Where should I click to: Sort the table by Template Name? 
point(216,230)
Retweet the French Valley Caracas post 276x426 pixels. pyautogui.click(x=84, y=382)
══════════════════════════════
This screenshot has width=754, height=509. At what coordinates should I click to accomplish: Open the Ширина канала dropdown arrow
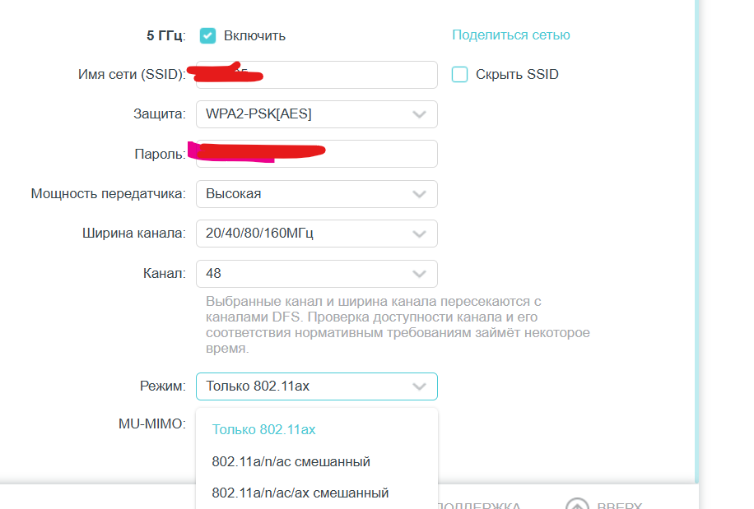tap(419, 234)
══════════════════════════════
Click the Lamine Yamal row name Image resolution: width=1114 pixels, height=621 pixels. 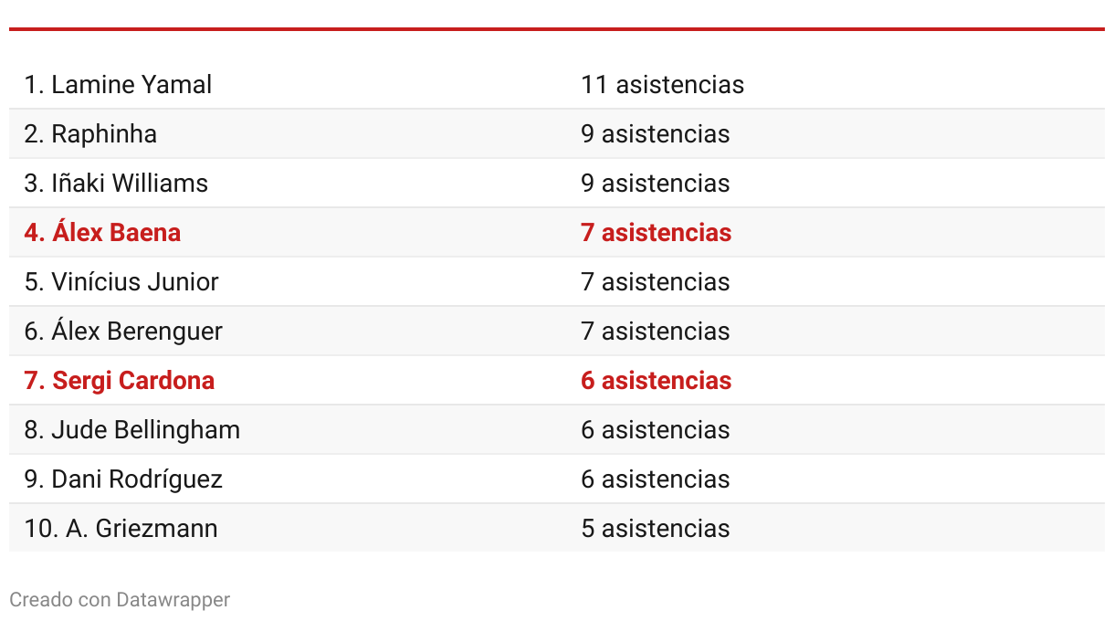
══════════════════════════════
* **EXERCISE BRIEF**
Once you find the line with "Where should I" above, print it and every line after it up to and including the line with "Retweet the French", exactly as written and nothing else.

* **YOUR SOLUTION**
Where should I click to: Sort the table by Template Name? 
point(216,230)
Retweet the French Valley Caracas post 276x426 pixels. pyautogui.click(x=84, y=382)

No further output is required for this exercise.